Your goal —
In the records below, find the line containing "This screenshot has width=558, height=418." and transcribe it and every line after it exactly; leave the pictures out.

Data for the task —
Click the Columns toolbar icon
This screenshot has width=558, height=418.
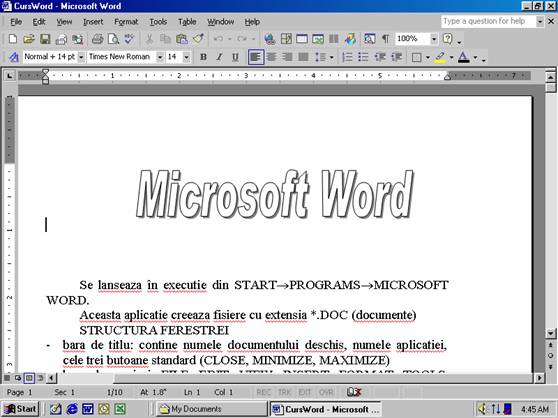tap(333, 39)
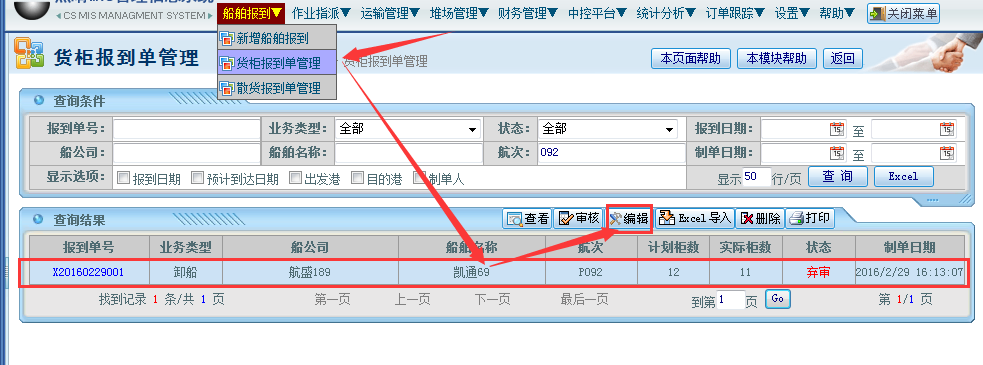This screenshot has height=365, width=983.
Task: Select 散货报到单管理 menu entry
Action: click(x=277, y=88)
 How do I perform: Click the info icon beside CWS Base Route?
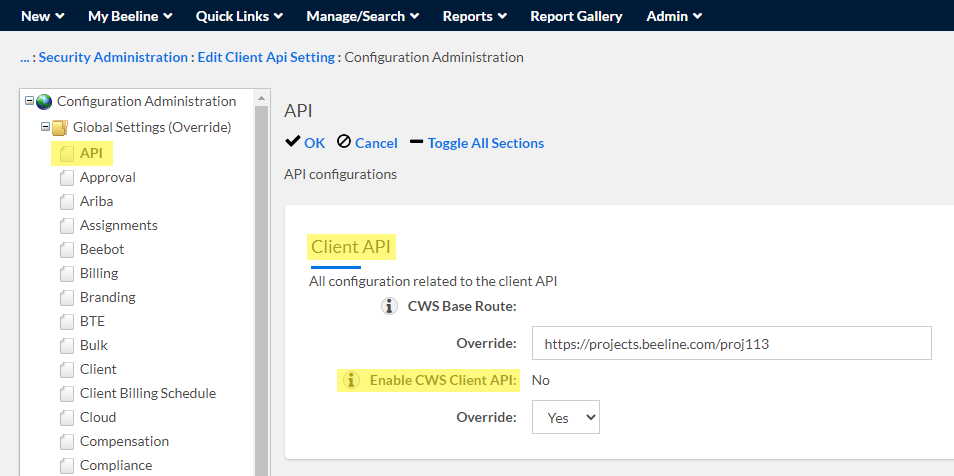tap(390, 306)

Result —
This screenshot has width=558, height=418.
tap(333, 39)
This screenshot has height=365, width=983.
Task: Select 散货报到单管理 menu entry
Action: click(x=277, y=88)
 How do I perform: Click the info icon beside CWS Base Route?
tap(390, 306)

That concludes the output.